• _Exercise prompt_
Go through the data and report how many lines include the word "with", giving only the number.

Stored data entries
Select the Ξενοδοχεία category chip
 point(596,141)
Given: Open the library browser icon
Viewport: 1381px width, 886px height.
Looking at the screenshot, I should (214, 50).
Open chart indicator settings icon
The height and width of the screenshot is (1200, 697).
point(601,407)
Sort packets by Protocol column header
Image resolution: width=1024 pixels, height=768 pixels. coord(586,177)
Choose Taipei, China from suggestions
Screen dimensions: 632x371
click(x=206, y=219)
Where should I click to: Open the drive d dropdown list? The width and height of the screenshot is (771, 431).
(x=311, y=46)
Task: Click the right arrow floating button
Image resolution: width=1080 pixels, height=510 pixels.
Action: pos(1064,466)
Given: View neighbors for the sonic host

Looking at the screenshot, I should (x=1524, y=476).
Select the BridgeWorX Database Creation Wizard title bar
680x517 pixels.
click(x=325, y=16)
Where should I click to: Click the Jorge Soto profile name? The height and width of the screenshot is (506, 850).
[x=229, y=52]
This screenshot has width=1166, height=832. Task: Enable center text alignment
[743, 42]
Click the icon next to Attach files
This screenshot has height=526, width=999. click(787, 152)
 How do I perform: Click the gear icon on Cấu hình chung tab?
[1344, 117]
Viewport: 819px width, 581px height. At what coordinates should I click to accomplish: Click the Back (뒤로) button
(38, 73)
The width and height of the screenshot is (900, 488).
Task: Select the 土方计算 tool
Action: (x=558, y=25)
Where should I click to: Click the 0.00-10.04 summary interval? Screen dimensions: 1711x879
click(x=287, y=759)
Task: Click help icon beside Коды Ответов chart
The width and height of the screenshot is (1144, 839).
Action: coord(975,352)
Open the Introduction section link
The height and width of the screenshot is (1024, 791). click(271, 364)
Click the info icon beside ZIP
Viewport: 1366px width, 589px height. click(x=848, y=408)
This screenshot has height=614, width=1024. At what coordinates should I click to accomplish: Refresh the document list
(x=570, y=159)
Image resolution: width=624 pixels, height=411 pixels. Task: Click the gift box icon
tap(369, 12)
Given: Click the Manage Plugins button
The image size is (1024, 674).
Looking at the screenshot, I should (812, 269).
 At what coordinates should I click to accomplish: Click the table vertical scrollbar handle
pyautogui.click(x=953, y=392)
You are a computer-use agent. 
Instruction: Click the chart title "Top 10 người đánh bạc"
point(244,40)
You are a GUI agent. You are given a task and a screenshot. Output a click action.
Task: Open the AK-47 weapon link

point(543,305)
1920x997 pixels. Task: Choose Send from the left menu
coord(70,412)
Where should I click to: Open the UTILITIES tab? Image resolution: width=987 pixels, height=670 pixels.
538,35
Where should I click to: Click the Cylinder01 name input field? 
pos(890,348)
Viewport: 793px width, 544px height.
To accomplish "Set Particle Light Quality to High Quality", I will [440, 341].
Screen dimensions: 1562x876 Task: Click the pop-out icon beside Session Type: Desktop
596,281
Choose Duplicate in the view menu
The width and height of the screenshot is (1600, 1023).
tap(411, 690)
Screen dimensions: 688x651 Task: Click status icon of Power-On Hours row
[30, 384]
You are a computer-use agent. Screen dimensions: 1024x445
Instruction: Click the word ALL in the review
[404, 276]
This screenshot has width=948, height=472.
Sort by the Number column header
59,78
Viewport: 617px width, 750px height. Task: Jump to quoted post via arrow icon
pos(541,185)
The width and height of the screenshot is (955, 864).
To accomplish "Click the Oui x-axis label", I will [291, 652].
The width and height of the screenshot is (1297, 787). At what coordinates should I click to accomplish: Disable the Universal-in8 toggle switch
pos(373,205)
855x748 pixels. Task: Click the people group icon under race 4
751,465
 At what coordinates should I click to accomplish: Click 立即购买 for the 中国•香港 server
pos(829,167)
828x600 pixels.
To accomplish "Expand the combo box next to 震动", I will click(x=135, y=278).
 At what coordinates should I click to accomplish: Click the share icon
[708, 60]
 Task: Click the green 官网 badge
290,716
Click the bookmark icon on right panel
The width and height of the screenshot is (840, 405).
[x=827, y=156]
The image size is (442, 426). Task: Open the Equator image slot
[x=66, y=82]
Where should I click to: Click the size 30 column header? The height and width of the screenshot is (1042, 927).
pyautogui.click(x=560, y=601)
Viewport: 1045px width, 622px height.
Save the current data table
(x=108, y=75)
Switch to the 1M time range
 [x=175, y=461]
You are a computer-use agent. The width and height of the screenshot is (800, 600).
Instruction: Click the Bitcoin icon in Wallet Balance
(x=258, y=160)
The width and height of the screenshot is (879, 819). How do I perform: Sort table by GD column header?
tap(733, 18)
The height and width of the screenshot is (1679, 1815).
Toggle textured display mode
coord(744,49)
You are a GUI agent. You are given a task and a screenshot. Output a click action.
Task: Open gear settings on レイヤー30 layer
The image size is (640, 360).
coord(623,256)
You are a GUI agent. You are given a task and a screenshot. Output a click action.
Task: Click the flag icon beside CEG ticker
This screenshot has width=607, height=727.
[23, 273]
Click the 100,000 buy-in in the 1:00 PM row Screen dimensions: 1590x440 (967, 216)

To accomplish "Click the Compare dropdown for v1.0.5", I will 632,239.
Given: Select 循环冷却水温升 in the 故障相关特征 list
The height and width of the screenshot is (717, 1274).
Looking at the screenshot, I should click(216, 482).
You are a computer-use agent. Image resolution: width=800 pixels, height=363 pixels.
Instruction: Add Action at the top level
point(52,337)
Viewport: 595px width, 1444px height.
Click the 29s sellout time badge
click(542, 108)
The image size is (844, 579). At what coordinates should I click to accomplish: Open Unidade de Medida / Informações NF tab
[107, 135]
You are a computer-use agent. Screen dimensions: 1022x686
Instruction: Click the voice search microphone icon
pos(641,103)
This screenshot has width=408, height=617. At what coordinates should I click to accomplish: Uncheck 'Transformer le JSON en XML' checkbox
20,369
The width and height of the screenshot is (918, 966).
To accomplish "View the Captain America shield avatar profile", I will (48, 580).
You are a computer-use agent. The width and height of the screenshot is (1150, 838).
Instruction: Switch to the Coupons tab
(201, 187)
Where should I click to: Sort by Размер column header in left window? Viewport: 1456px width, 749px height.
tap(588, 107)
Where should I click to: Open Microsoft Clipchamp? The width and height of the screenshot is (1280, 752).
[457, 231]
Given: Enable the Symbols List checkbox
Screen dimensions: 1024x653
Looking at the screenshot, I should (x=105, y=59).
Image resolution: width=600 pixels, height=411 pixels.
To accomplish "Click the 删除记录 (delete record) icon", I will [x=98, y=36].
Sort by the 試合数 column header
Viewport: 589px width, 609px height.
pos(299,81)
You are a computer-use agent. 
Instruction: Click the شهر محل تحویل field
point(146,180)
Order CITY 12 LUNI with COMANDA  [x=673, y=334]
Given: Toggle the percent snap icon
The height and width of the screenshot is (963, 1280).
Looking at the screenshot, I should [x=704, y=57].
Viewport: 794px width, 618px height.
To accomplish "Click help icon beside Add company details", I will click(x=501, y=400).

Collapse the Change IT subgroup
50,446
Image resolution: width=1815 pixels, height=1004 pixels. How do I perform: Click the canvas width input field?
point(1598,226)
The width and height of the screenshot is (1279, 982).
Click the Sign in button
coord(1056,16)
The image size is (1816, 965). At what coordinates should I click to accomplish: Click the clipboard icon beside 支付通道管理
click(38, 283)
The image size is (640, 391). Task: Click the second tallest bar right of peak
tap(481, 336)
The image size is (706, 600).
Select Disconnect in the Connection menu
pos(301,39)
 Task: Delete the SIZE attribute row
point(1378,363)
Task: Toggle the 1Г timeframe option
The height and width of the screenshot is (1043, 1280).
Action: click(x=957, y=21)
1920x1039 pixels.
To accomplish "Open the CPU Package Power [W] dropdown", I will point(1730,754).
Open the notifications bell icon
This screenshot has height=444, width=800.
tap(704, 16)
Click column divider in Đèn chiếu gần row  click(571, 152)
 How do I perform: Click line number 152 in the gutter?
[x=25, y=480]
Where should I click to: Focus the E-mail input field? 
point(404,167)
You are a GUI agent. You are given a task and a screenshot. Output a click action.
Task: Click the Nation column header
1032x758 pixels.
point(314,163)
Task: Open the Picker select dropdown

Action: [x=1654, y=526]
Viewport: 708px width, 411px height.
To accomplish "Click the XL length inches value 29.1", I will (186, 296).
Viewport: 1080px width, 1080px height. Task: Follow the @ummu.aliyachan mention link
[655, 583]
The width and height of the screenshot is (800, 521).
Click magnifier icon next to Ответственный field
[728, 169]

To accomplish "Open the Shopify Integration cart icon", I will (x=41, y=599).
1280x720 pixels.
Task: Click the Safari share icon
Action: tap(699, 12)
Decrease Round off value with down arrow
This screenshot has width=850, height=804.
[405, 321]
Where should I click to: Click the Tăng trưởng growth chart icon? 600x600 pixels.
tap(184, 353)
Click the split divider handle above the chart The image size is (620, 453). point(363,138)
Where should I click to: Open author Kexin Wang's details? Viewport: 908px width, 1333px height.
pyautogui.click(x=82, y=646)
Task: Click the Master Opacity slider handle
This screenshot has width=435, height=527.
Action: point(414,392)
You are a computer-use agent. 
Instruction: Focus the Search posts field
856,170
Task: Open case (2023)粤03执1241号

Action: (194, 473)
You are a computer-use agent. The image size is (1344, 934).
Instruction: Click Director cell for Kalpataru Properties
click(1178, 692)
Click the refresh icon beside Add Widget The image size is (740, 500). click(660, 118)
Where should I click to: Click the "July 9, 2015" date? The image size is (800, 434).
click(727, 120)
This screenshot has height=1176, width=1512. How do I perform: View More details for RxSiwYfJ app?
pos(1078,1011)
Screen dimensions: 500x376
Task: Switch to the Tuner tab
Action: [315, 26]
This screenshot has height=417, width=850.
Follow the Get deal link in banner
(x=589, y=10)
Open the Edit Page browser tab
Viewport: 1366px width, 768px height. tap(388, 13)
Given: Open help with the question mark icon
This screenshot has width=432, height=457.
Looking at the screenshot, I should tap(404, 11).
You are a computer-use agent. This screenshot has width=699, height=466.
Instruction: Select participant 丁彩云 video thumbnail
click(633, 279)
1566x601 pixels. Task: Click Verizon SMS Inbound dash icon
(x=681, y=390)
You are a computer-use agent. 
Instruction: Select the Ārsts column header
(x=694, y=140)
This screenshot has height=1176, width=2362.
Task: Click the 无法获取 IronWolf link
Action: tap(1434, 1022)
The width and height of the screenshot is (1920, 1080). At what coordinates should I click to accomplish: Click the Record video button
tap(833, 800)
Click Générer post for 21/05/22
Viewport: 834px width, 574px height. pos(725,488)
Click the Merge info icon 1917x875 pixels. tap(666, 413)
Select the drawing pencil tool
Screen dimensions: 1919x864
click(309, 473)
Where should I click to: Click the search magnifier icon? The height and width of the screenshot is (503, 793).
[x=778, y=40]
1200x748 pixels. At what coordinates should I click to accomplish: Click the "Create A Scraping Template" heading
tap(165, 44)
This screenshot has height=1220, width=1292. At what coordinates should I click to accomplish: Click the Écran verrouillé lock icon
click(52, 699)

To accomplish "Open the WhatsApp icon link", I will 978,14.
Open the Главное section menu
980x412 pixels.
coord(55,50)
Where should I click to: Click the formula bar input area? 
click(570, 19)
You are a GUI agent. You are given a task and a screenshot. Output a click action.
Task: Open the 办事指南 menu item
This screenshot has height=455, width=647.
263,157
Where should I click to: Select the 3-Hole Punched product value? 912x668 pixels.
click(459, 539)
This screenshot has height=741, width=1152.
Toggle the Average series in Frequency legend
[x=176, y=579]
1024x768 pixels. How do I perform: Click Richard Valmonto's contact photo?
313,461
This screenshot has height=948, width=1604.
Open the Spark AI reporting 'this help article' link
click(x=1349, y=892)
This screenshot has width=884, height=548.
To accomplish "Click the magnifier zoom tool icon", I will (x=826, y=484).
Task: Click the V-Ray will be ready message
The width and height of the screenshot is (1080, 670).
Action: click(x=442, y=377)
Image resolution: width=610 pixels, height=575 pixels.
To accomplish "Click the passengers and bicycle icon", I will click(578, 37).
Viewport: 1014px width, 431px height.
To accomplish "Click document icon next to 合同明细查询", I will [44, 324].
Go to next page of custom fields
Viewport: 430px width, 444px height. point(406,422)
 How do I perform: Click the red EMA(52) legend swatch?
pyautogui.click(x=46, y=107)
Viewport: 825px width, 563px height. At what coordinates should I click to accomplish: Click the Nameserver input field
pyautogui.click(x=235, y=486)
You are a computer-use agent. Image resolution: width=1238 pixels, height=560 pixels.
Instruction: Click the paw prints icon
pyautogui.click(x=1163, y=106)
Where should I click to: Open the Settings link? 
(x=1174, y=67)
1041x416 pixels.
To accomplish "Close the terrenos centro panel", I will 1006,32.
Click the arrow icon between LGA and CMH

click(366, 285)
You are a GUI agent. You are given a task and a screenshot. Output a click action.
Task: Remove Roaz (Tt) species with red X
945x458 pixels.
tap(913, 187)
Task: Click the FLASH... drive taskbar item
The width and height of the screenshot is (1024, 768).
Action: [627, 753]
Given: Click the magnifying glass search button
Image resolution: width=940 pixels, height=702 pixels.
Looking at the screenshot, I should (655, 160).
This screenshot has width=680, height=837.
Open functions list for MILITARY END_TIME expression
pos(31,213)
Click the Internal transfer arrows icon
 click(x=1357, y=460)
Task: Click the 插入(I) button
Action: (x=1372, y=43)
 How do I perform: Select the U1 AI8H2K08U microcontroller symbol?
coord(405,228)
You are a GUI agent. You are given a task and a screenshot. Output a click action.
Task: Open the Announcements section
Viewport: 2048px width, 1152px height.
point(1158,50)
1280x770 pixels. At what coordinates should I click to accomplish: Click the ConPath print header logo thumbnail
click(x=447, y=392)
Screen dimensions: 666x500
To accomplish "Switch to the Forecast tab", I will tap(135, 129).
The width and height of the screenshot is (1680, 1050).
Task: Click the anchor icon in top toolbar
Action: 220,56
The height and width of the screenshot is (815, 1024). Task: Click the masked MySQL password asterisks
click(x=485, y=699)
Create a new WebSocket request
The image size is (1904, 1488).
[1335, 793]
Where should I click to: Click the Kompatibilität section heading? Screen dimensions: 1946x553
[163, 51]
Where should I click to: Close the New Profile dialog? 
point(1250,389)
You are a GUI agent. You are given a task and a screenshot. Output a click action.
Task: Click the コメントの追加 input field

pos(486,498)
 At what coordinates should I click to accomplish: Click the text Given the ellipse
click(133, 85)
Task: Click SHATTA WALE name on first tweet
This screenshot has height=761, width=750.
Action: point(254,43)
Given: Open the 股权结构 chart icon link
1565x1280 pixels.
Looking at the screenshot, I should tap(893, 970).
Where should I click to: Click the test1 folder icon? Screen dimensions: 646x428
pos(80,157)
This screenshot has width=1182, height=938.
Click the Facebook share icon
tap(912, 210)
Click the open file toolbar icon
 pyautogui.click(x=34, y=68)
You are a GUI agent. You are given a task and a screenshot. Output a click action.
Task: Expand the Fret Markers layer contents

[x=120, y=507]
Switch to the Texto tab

• _Task answer_
4